───── Dataset content

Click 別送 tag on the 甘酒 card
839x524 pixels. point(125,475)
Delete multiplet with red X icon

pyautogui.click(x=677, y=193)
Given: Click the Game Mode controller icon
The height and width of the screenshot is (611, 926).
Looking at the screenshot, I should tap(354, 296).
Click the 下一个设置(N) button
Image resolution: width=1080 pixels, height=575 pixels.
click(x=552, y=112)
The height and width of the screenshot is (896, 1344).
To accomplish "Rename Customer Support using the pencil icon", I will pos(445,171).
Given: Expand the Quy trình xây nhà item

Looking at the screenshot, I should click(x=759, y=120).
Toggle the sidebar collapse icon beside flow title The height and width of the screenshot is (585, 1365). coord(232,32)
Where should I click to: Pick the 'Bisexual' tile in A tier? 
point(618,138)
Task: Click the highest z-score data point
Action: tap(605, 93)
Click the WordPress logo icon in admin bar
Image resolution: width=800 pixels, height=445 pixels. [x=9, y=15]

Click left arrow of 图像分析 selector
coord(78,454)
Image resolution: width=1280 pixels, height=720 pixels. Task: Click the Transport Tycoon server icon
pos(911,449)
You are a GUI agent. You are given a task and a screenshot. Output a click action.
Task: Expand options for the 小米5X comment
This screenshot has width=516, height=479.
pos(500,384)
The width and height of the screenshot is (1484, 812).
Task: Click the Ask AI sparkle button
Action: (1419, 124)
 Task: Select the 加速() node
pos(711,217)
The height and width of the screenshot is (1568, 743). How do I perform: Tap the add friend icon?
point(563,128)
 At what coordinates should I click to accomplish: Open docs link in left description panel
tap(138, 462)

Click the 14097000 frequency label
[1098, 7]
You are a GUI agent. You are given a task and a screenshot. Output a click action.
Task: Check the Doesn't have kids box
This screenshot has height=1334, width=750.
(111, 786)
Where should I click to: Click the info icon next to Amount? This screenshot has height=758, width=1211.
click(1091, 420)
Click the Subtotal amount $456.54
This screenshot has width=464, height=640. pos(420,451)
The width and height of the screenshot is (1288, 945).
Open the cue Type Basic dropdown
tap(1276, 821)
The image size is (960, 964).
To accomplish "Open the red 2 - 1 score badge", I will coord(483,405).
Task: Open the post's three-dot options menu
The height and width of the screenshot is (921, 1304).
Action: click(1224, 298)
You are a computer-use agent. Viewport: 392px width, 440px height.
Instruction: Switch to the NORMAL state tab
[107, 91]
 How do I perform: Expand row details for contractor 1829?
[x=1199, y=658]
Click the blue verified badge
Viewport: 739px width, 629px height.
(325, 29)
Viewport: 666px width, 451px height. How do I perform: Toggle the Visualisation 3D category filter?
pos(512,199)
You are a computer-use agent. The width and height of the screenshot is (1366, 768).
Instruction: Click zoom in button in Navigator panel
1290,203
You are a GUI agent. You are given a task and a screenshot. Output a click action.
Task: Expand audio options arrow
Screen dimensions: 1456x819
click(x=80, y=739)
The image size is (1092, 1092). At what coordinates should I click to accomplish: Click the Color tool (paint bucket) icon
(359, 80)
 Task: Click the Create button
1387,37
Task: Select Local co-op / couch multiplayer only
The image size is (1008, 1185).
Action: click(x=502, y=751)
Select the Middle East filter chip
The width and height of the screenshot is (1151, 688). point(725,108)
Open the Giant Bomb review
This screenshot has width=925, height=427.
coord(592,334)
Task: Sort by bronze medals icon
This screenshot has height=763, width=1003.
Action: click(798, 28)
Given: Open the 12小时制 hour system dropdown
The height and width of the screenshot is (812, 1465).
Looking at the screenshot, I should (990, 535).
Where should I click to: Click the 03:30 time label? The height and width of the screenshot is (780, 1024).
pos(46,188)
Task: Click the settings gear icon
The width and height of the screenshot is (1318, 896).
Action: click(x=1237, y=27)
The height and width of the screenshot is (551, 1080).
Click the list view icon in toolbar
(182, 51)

──────────

▶ _Written request_
Recast the entries above as a numbered list, omitting blank lines.

▶ _Task solution_
1. Click 別送 tag on the 甘酒 card
2. 839x524 pixels. point(125,475)
3. Delete multiplet with red X icon
4. pyautogui.click(x=677, y=193)
5. Given: Click the Game Mode controller icon
6. The height and width of the screenshot is (611, 926).
7. Looking at the screenshot, I should tap(354, 296).
8. Click the 下一个设置(N) button
9. Image resolution: width=1080 pixels, height=575 pixels.
10. click(x=552, y=112)
11. The height and width of the screenshot is (896, 1344).
12. To accomplish "Rename Customer Support using the pencil icon", I will pos(445,171).
13. Given: Expand the Quy trình xây nhà item
14. Looking at the screenshot, I should click(x=759, y=120).
15. Toggle the sidebar collapse icon beside flow title The height and width of the screenshot is (585, 1365). coord(232,32)
16. Where should I click to: Pick the 'Bisexual' tile in A tier? 
17. point(618,138)
18. Task: Click the highest z-score data point
19. Action: tap(605, 93)
20. Click the WordPress logo icon in admin bar
21. Image resolution: width=800 pixels, height=445 pixels. [x=9, y=15]
22. Click left arrow of 图像分析 selector
23. coord(78,454)
24. Image resolution: width=1280 pixels, height=720 pixels. Task: Click the Transport Tycoon server icon
25. pos(911,449)
26. You are a GUI agent. You are given a task and a screenshot. Output a click action.
27. Task: Expand options for the 小米5X comment
28. This screenshot has width=516, height=479.
29. pos(500,384)
30. The width and height of the screenshot is (1484, 812).
31. Task: Click the Ask AI sparkle button
32. Action: (1419, 124)
33.  Task: Select the 加速() node
34. pos(711,217)
35. The height and width of the screenshot is (1568, 743). How do I perform: Tap the add friend icon?
36. point(563,128)
37.  At what coordinates should I click to accomplish: Open docs link in left description panel
38. tap(138, 462)
39. Click the 14097000 frequency label
40. [1098, 7]
41. You are a GUI agent. You are given a task and a screenshot. Output a click action.
42. Task: Check the Doesn't have kids box
43. This screenshot has height=1334, width=750.
44. (111, 786)
45. Where should I click to: Click the info icon next to Amount? This screenshot has height=758, width=1211.
46. click(1091, 420)
47. Click the Subtotal amount $456.54
48. This screenshot has width=464, height=640. pos(420,451)
49. The width and height of the screenshot is (1288, 945).
50. Open the cue Type Basic dropdown
51. tap(1276, 821)
52. The image size is (960, 964).
53. To accomplish "Open the red 2 - 1 score badge", I will coord(483,405).
54. Task: Open the post's three-dot options menu
55. The height and width of the screenshot is (921, 1304).
56. Action: click(1224, 298)
57. You are a computer-use agent. Viewport: 392px width, 440px height.
58. Instruction: Switch to the NORMAL state tab
59. [107, 91]
60.  How do I perform: Expand row details for contractor 1829?
61. [x=1199, y=658]
62. Click the blue verified badge
63. Viewport: 739px width, 629px height.
64. (325, 29)
65. Viewport: 666px width, 451px height. How do I perform: Toggle the Visualisation 3D category filter?
66. pos(512,199)
67. You are a computer-use agent. The width and height of the screenshot is (1366, 768).
68. Instruction: Click zoom in button in Navigator panel
69. 1290,203
70. You are a GUI agent. You are given a task and a screenshot. Output a click action.
71. Task: Expand audio options arrow
72. Screen dimensions: 1456x819
73. click(x=80, y=739)
74. The image size is (1092, 1092). At what coordinates should I click to accomplish: Click the Color tool (paint bucket) icon
75. (359, 80)
76.  Task: Click the Create button
77. 1387,37
78. Task: Select Local co-op / couch multiplayer only
79. The image size is (1008, 1185).
80. Action: click(x=502, y=751)
81. Select the Middle East filter chip
82. The width and height of the screenshot is (1151, 688). point(725,108)
83. Open the Giant Bomb review
84. This screenshot has width=925, height=427.
85. coord(592,334)
86. Task: Sort by bronze medals icon
87. This screenshot has height=763, width=1003.
88. Action: click(798, 28)
89. Given: Open the 12小时制 hour system dropdown
90. The height and width of the screenshot is (812, 1465).
91. Looking at the screenshot, I should (990, 535).
92. Where should I click to: Click the 03:30 time label? The height and width of the screenshot is (780, 1024).
93. pos(46,188)
94. Task: Click the settings gear icon
95. The width and height of the screenshot is (1318, 896).
96. Action: click(x=1237, y=27)
97. The height and width of the screenshot is (551, 1080).
98. Click the list view icon in toolbar
99. (182, 51)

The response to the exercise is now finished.